Entries supplied section start

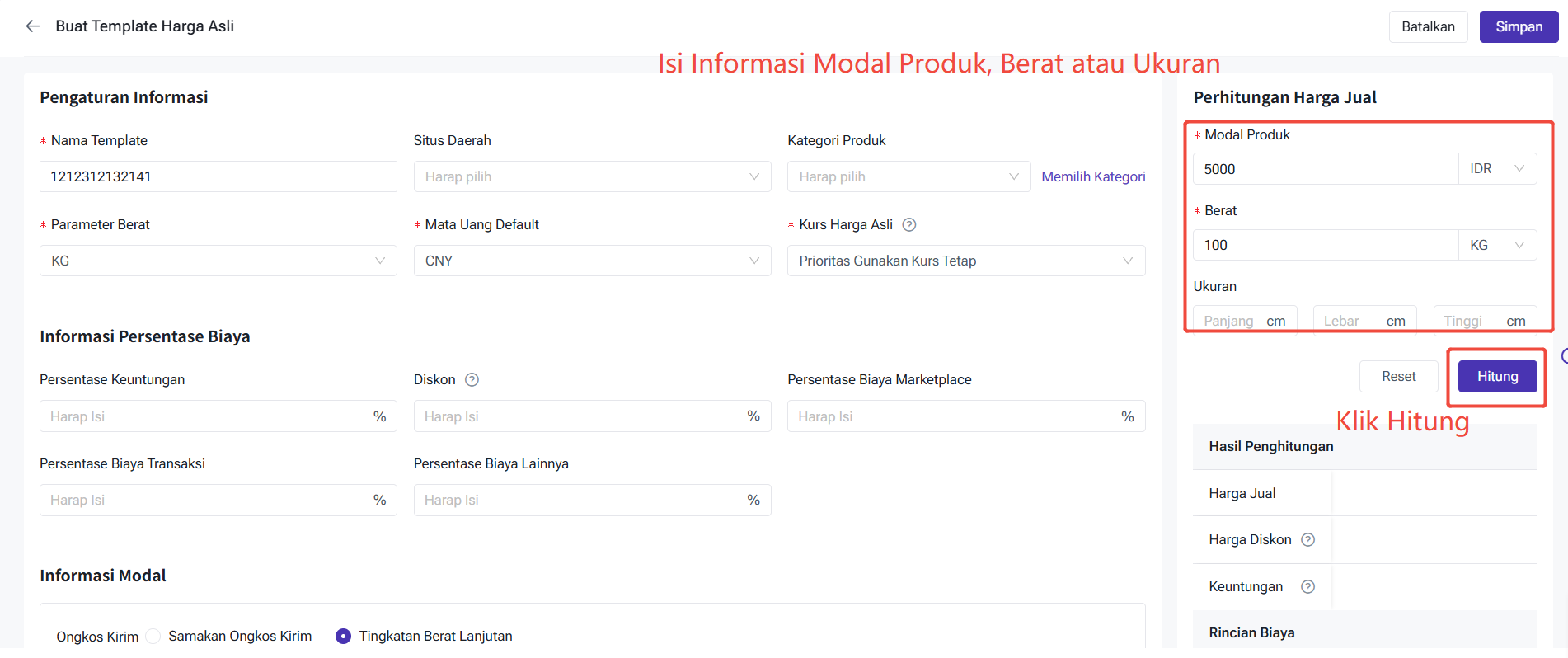Click the back arrow beside Buat Template Harga Asli

pyautogui.click(x=33, y=26)

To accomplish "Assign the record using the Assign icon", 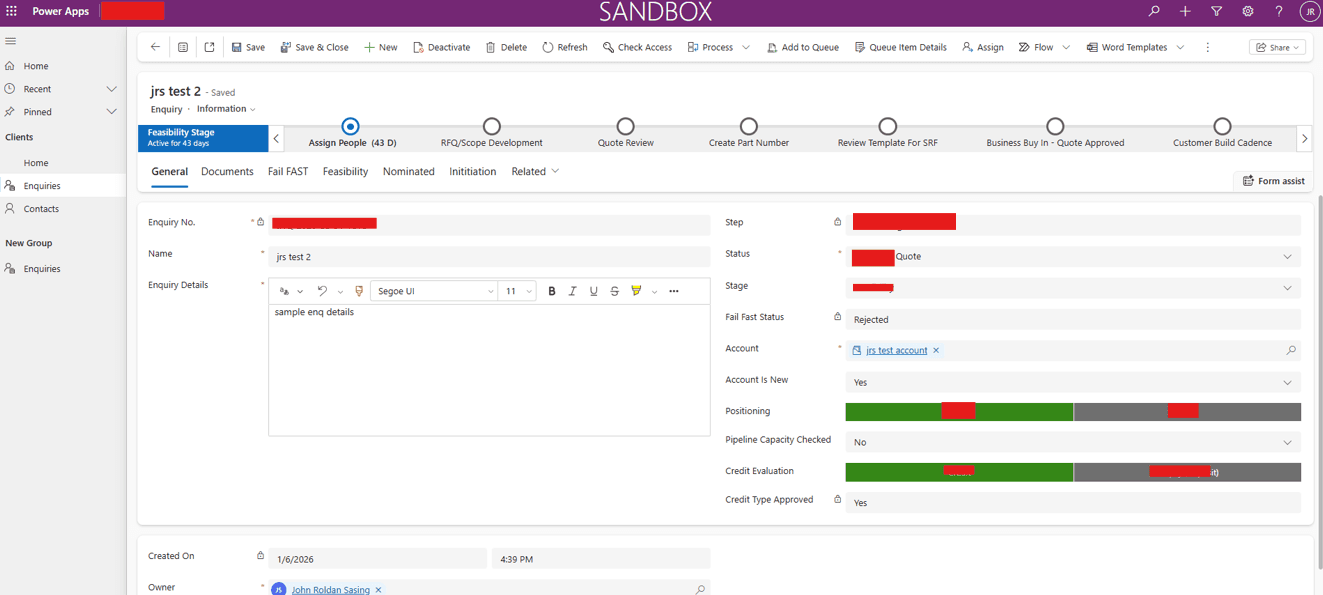I will pos(981,46).
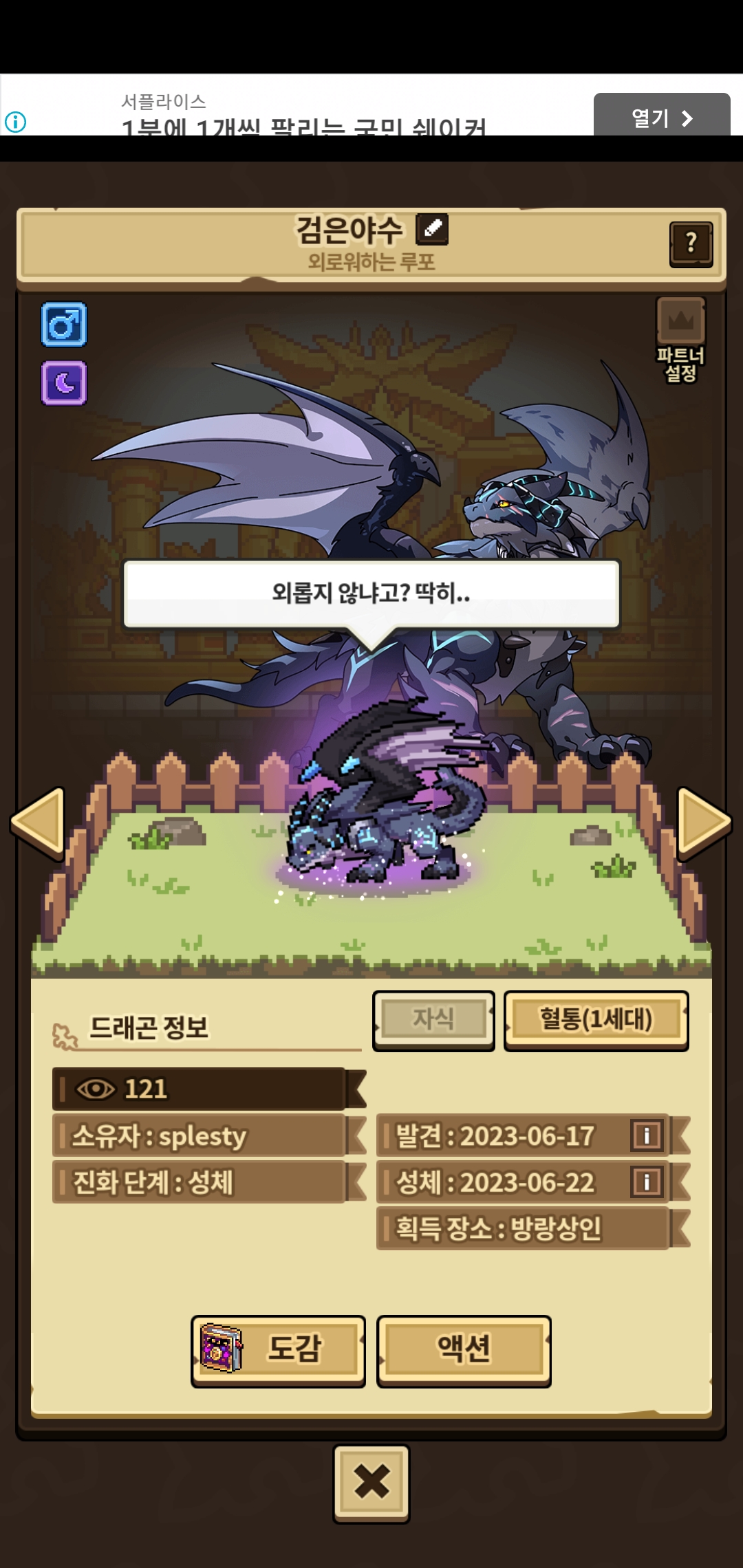Viewport: 743px width, 1568px height.
Task: Switch to the 자식 tab
Action: 433,1020
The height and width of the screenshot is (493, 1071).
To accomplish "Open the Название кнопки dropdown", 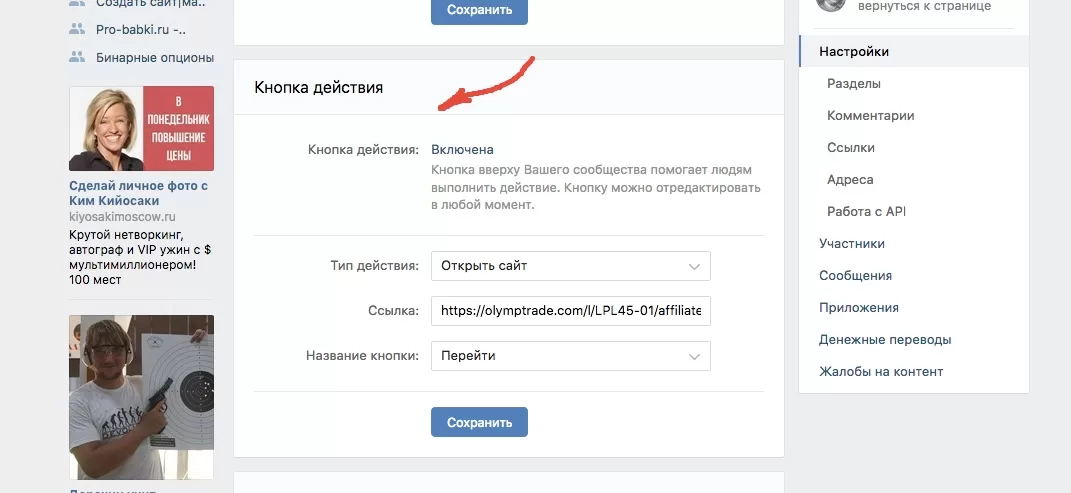I will click(570, 355).
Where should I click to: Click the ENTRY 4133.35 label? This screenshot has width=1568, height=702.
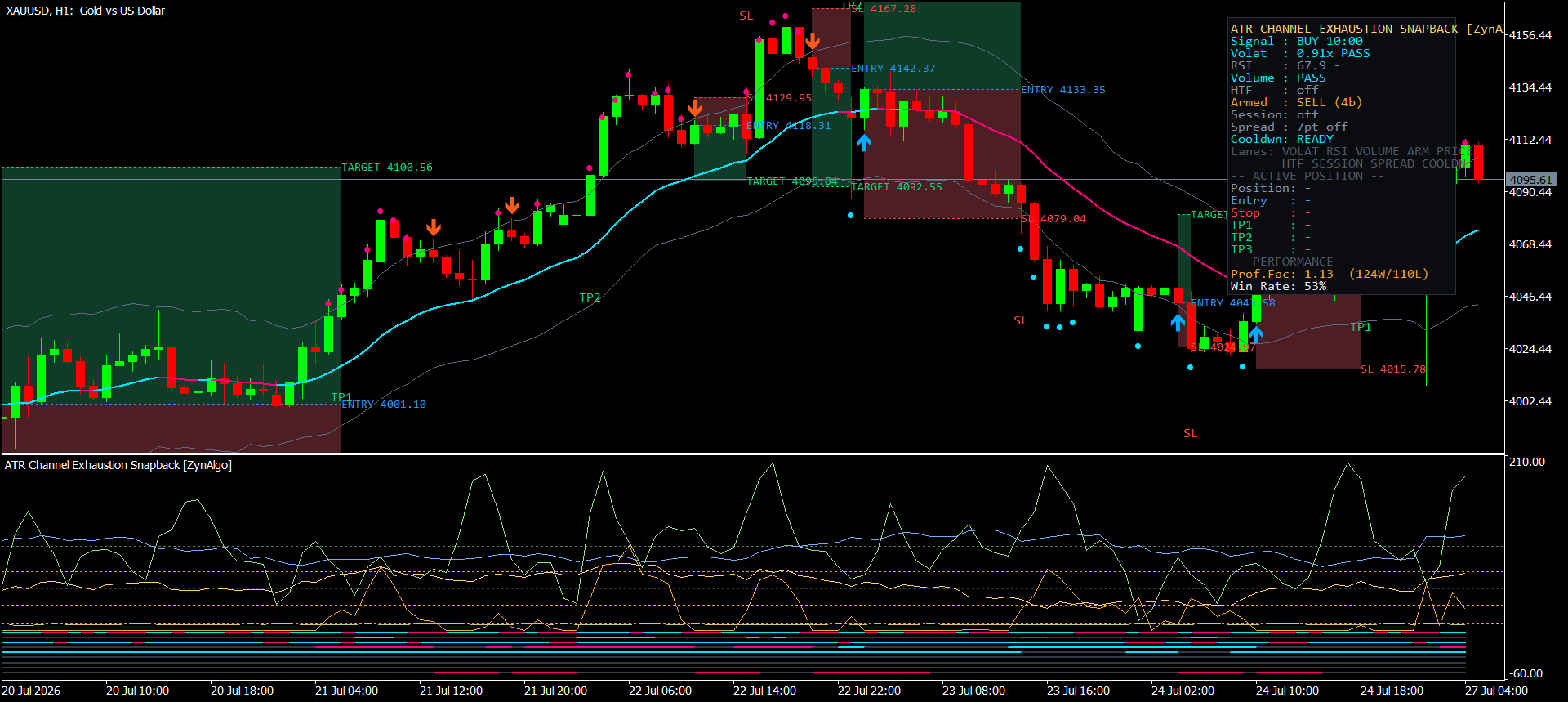[1063, 90]

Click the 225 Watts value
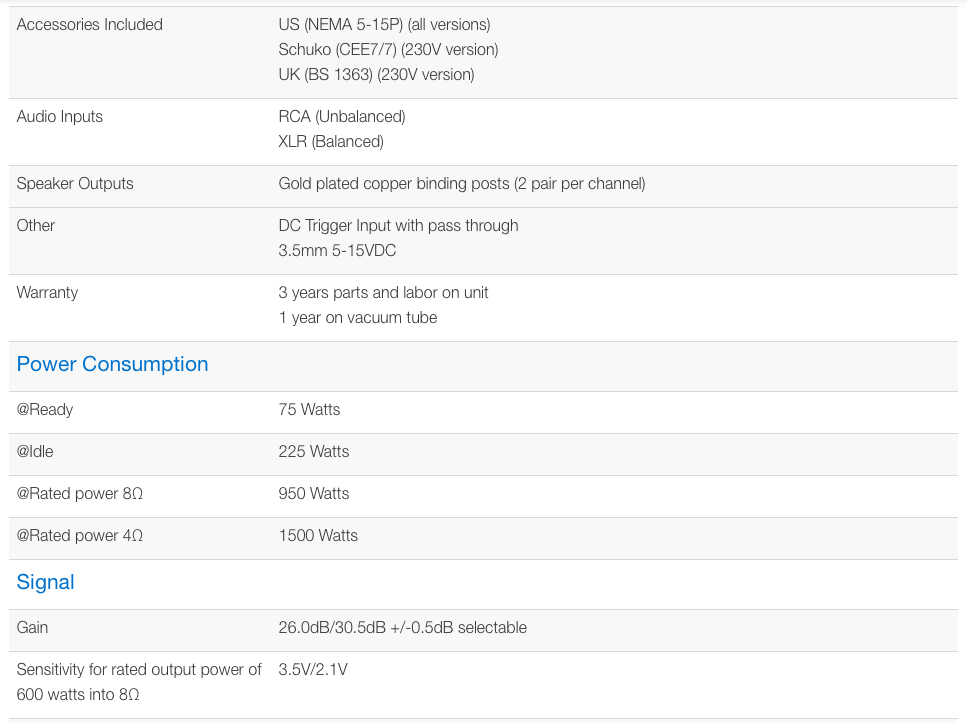tap(314, 451)
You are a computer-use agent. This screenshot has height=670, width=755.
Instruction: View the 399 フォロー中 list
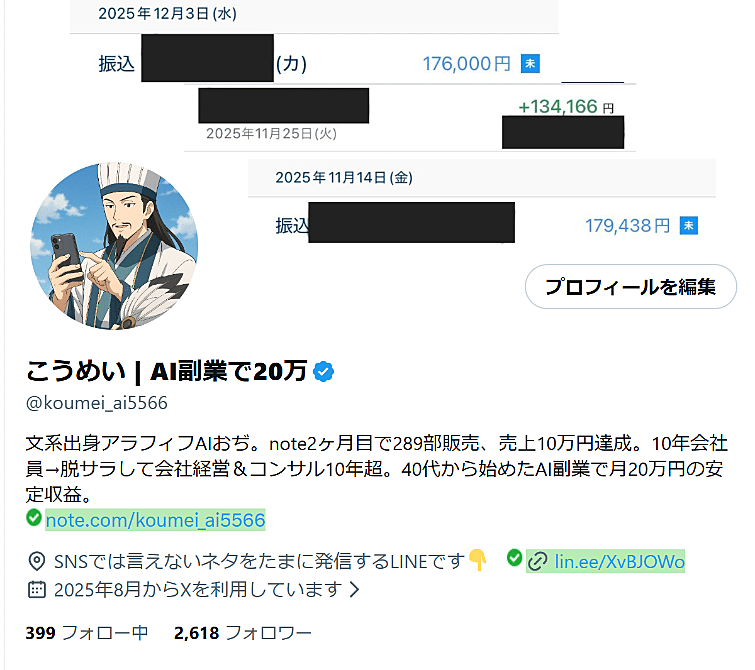point(87,633)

Entries supplied section end

- **Assigned task**
Return exactly the lines from the line with "Where should I" through the last line of the data above, both included; pictures do not go in the answer.

- **Result**
Where should I click to: Click the ENTRY 4133.35 label? This screenshot has width=1568, height=702.
[1063, 90]

Click the 225 Watts value
tap(314, 451)
You are a computer-use agent. This screenshot has height=670, width=755.
Instruction: View the 399 フォロー中 list
point(87,633)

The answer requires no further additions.